The 2015 edition of Earth Hour is upon us this Saturday, March 28th. The event, organized by the World Wildlife Federation, was first held as a "lights off" event in Sydney, Australia in 2007. Since then Earth Hour has grown to include over 7000 towns and cities around the world including many in southern Quebec. The idea behind the event is to raise awareness to the fragility of the planet. For one hour between 8:30 and 9:30pm local time where you live, you are asked to turn off all non-essential lights as a symbol of your commitment to the planet. Outside of the 1 hour, there are many more ways you can help all year long. For more information visit www.earthhour.org. Earth Hour is held in late March to coincide with the changing of the seasons in the Northern and Southern Hemispheres.
The forecast for the upcoming few days in Montreal looks rather tranquil. Clouds and flurries today will linger into the overnight across southern Quebec with perhaps a dusting to 1cm in places. Temperatures will remain below normal for the weekend with highs at the freezing point Saturday, and cold overnight lows around -10C (14F). On Sunday high pressure will briefly clear skies out for a sunny day with the mercury responding and reaching 4C (39F). By Monday another cold front and weak area of low pressure will produce showers or flurries with a high of 7C (45F).

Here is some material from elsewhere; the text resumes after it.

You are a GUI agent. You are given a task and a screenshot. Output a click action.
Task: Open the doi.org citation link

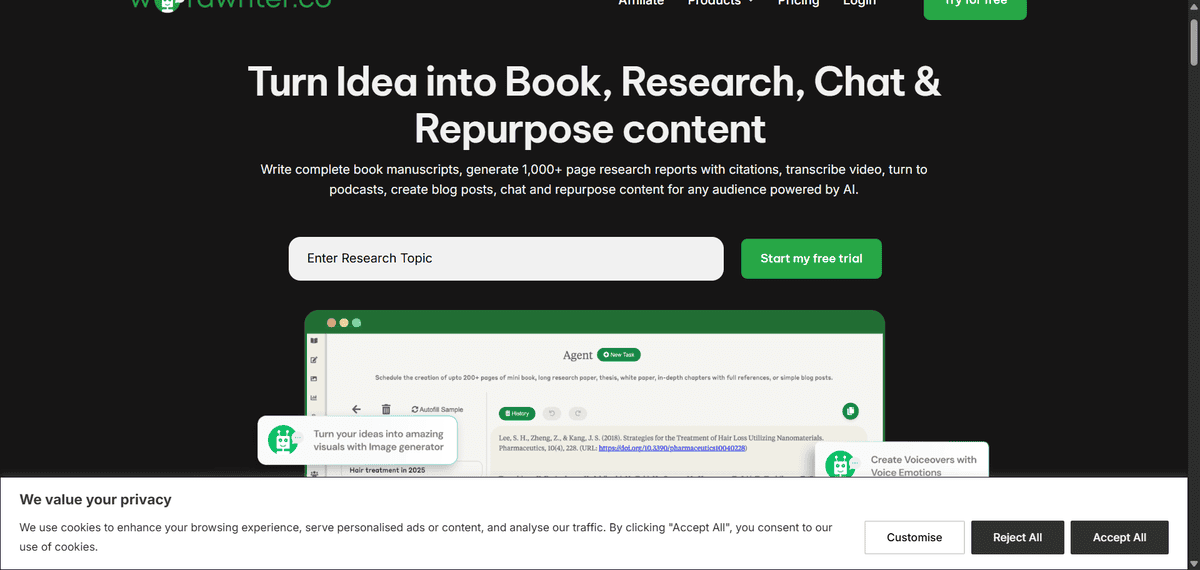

|Tornado on March 25, west of Tulsa, Oklahoma. (Twitter Photo @TwistedSkyMedia)|
March had been a record quiet month for severe weather across the US. As a matter of fact the extreme cold this winter had limited severe thunderstorm development this year with no tornado fatalities reported through March 25. That all changed Thursday as several storms swept across the southern plains including Oklahoma with large hail, strong winds and tornadoes. Once again Moore, Oklahoma was hard hit with widespread damage in several neighborhoods. Two fatalities were reported in Oklahoma with the Moore tornado estimated to be an EF-2 by the National Weather Service.